Bateman Begins in BAD WORDS

Bad Words will see limited release on March 14 before releasing wide on March 28.

Bad Words is the directorial debut from Jason Bateman, who for the last few years has found a niche in portraying responsible, affable, everyman characters like Arrested Development’s Michael Bluth. This is not one of those instances, and here we get to see him playing very much against type as an immature, foul-mouthed, ill-tempered narcissist.

Guy Trilby is a 40-year old professional proofreader, and a genius with a photographic memory. He’s also an exceedingly vulgar, comically cruel man-child with little regard for anyone else. Finding a loophole in the language of the esteemed Golden Quill Spelling Bee, he participates in — and wins — a series of spelling contests intended for elementary and middle school children. Despite his genius, Guy has no formal educational credentials. With an absentee father and unreliable mother, his childhood was such a tumultuous mess that he never passed eighth grade, a technicality that now makes him eligible for competition according to the rules as written.

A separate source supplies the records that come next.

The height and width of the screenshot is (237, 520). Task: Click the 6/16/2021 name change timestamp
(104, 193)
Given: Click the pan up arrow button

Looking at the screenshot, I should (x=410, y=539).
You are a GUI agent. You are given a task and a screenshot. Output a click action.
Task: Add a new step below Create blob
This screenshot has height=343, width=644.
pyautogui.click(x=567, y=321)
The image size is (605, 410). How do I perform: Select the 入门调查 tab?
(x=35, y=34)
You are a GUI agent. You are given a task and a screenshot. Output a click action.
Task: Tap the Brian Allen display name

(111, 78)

Such is the ridiculous premise of Bad Words. If you can get behind the silly concept, it’s rife with potential for bawdy humor, and doesn’t waste a chance. This is a very funny movie. Irresponsible and distasteful, yes, but funny nevertheless. From the plot summary, one might expect a cheery, over-the-top Jim Carrey/Tom Shadyac sort of treatment, but Bateman’s take on the material is a darker shade of comedy. Guy Trilby’s antics aren’t wacky so much as overtly offensive and calculating, and he definitely delivers on the title’s promise of bad words. He says plenty of them, and not just in casual usage (though there’s a lot of that too). With his encyclopedic vocabulary, Trilby can craft and deliver insidiously clever, mellifluously obscene insults like William Shakespeare can write love sonnets — though at times he’s also content with just flipping the bird.

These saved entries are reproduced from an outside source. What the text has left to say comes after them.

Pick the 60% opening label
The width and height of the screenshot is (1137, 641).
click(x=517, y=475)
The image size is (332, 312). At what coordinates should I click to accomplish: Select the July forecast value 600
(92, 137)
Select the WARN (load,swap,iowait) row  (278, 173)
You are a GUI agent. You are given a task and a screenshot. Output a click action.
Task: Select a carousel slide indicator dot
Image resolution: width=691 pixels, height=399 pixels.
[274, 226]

Guy makes it to the nationally televised Golden Quill championship, and as a competitor, he gets plenty of interaction with children — all of which is riddled with the same profanity, trickery, and contempt that he shows everyone else. It’s hard to explain the humor of this, but watching a grown man casually insult and berate young children is just so wrong that it becomes hilarious to behold. As Guy advances through the competition, he increasingly draws the scathing ire of parents and the Golden Quill organizers, which, of course, he addresses with more insults and haughtiness.

His biggest hurdle comes in the form Chaitanya Chopra, a cute, polite little Indian boy whom Guy mockingly renames “Slumdog”. Little Slumdog is not only one of the best spellers in the competition, but a lonely, bullied outsider who reminds Guy of his own difficult childhood. Slumdog immediately latches onto Guy and aggressively tries to be his friend. After several encounters, the little tyke starts to grow on him and a friendship is forged, leading to the film’s best sequence: a riotous montage of the pair going on a wildly inappropriate night out filled with alcohol-fueled partying, parking lot donuts, and vicious pranks.

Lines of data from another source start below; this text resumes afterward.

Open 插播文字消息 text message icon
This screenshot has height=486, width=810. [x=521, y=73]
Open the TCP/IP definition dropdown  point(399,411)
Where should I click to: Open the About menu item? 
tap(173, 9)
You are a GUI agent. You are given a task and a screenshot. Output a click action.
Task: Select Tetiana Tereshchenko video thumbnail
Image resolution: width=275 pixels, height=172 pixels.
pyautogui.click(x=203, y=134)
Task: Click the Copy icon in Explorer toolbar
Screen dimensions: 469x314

Guy is accompanied in his insane quest by Jenny (Kathryn Hahn), a curious reporter with whom he develops a spiteful love-hate relationship (which involves some funny but painfully terrible bedroom antics). Jenny, like the audience, is trying to figure out what makes him tick. His motives for the absurd antics are unclear, leaving the audience to wonder throughout whether his awful behavior might actually serve some ultimate purpose. Eventually his motives are revealed (don’t worry — no spoilers here), but are probably the weakest aspect of the film as they seem both underplayed and totally inadequate to justify his extreme behavior — especially if you’ve invested in the film’s tagline, “The end justifies the mean”.

I’m sure that Bad Words will find an audience, though I couldn’t say exactly who its target viewer is. While adults will be critical to its theatrical box office numbers, I think its legacy will skew younger. This feels like an old-fashioned adult-rated comedy that’s ultimately — maybe even sneakily — made for kids. Like Kindergarten Cop or Police Academy, though more depraved. It’s a naughty offering of childhood fantasy that’s encapsulated in parallel by the sequence in which Guy takes Slumdog out to paint the town red. The spelling bee backdrop and cast are clearly appealing to children. The overall attitude of the film is totally juvenile, and the exceedingly profane humor is precisely in line with the kind of playground trash talk that kids love to revel in. This seems to me the kind of movie a 10-year old might desperately want to sneak into, catch at a sleepover, or watch with Dad under promise of “Don’t tell your Mom I let you see this” — and it might appeal to the kid in you, too. If a fun premise and plenty of laughs are more the measure of entertainment than a cohesive story, you could do a lot worse than to give Bad Words a shot.